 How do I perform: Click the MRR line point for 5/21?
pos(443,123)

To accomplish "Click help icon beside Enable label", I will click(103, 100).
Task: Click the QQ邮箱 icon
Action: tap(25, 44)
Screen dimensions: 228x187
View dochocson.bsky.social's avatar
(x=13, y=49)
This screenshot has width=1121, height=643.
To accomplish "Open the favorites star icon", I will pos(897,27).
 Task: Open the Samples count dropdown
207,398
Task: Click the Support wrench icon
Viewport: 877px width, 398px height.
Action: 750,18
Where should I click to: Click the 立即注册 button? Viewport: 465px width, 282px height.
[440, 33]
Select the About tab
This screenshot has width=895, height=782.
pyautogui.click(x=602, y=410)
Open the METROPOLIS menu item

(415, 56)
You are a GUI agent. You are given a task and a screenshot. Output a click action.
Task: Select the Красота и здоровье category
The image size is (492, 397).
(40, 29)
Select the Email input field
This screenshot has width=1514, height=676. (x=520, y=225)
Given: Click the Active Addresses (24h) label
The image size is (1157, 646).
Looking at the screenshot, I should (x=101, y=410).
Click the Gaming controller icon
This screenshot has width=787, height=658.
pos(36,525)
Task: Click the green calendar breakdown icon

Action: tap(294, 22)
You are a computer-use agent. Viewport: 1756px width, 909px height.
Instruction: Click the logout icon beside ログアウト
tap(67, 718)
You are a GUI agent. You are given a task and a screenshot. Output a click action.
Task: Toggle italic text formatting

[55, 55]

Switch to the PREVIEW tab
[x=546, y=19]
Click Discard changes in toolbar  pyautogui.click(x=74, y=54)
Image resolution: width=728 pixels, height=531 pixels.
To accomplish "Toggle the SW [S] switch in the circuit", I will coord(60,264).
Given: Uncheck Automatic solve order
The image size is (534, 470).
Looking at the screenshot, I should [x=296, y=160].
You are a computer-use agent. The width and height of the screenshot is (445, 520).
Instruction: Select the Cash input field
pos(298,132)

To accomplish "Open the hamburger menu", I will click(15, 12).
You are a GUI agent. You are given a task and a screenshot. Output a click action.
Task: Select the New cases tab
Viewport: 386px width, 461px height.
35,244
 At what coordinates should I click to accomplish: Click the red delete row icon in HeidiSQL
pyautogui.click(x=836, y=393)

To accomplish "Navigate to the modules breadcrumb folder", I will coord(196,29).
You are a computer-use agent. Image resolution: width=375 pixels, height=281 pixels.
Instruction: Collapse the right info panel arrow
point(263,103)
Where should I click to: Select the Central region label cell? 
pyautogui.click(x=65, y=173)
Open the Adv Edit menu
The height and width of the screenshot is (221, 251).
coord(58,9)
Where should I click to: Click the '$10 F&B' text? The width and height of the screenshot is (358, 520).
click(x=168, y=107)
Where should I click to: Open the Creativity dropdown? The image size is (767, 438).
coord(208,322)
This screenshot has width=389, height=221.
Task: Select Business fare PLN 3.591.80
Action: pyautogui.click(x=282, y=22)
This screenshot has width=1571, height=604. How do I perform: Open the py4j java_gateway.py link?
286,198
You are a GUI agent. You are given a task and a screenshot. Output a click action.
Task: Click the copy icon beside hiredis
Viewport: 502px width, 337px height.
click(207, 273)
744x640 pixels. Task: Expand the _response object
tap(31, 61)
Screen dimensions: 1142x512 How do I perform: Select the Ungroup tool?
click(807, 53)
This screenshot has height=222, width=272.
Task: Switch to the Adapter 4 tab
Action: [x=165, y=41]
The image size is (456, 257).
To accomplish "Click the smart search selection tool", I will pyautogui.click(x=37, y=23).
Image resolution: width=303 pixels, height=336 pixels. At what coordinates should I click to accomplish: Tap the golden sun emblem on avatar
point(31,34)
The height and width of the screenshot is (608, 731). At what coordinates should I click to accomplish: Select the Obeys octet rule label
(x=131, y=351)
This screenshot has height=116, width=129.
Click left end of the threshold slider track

• • • • • • •

## Exercise instructions
Repeat all the lines above verbatim.

## Output of the task
 How do I perform: Click the MRR line point for 5/21?
pos(443,123)

To accomplish "Click help icon beside Enable label", I will click(103, 100).
Task: Click the QQ邮箱 icon
Action: tap(25, 44)
Screen dimensions: 228x187
View dochocson.bsky.social's avatar
(x=13, y=49)
This screenshot has width=1121, height=643.
To accomplish "Open the favorites star icon", I will pos(897,27).
 Task: Open the Samples count dropdown
207,398
Task: Click the Support wrench icon
Viewport: 877px width, 398px height.
Action: 750,18
Where should I click to: Click the 立即注册 button? Viewport: 465px width, 282px height.
[440, 33]
Select the About tab
This screenshot has width=895, height=782.
pyautogui.click(x=602, y=410)
Open the METROPOLIS menu item

(415, 56)
You are a GUI agent. You are given a task and a screenshot. Output a click action.
Task: Select the Красота и здоровье category
The image size is (492, 397).
(40, 29)
Select the Email input field
This screenshot has width=1514, height=676. (x=520, y=225)
Given: Click the Active Addresses (24h) label
The image size is (1157, 646).
Looking at the screenshot, I should (x=101, y=410).
Click the Gaming controller icon
This screenshot has width=787, height=658.
pos(36,525)
Task: Click the green calendar breakdown icon

Action: tap(294, 22)
You are a computer-use agent. Viewport: 1756px width, 909px height.
Instruction: Click the logout icon beside ログアウト
tap(67, 718)
You are a GUI agent. You are given a task and a screenshot. Output a click action.
Task: Toggle italic text formatting

[55, 55]

Switch to the PREVIEW tab
[x=546, y=19]
Click Discard changes in toolbar  pyautogui.click(x=74, y=54)
Image resolution: width=728 pixels, height=531 pixels.
To accomplish "Toggle the SW [S] switch in the circuit", I will coord(60,264).
Given: Uncheck Automatic solve order
The image size is (534, 470).
Looking at the screenshot, I should [x=296, y=160].
You are a computer-use agent. The width and height of the screenshot is (445, 520).
Instruction: Select the Cash input field
pos(298,132)

To accomplish "Open the hamburger menu", I will click(15, 12).
You are a GUI agent. You are given a task and a screenshot. Output a click action.
Task: Select the New cases tab
Viewport: 386px width, 461px height.
35,244
 At what coordinates should I click to accomplish: Click the red delete row icon in HeidiSQL
pyautogui.click(x=836, y=393)

To accomplish "Navigate to the modules breadcrumb folder", I will coord(196,29).
You are a computer-use agent. Image resolution: width=375 pixels, height=281 pixels.
Instruction: Collapse the right info panel arrow
point(263,103)
Where should I click to: Select the Central region label cell? 
pyautogui.click(x=65, y=173)
Open the Adv Edit menu
The height and width of the screenshot is (221, 251).
coord(58,9)
Where should I click to: Click the '$10 F&B' text? The width and height of the screenshot is (358, 520).
click(x=168, y=107)
Where should I click to: Open the Creativity dropdown? The image size is (767, 438).
coord(208,322)
This screenshot has width=389, height=221.
Task: Select Business fare PLN 3.591.80
Action: pyautogui.click(x=282, y=22)
This screenshot has width=1571, height=604. How do I perform: Open the py4j java_gateway.py link?
286,198
You are a GUI agent. You are given a task and a screenshot. Output a click action.
Task: Click the copy icon beside hiredis
Viewport: 502px width, 337px height.
click(207, 273)
744x640 pixels. Task: Expand the _response object
tap(31, 61)
Screen dimensions: 1142x512 How do I perform: Select the Ungroup tool?
click(807, 53)
This screenshot has height=222, width=272.
Task: Switch to the Adapter 4 tab
Action: [x=165, y=41]
The image size is (456, 257).
To accomplish "Click the smart search selection tool", I will pyautogui.click(x=37, y=23).
Image resolution: width=303 pixels, height=336 pixels. At what coordinates should I click to accomplish: Tap the golden sun emblem on avatar
point(31,34)
The height and width of the screenshot is (608, 731). At what coordinates should I click to accomplish: Select the Obeys octet rule label
(x=131, y=351)
This screenshot has height=116, width=129.
Click left end of the threshold slider track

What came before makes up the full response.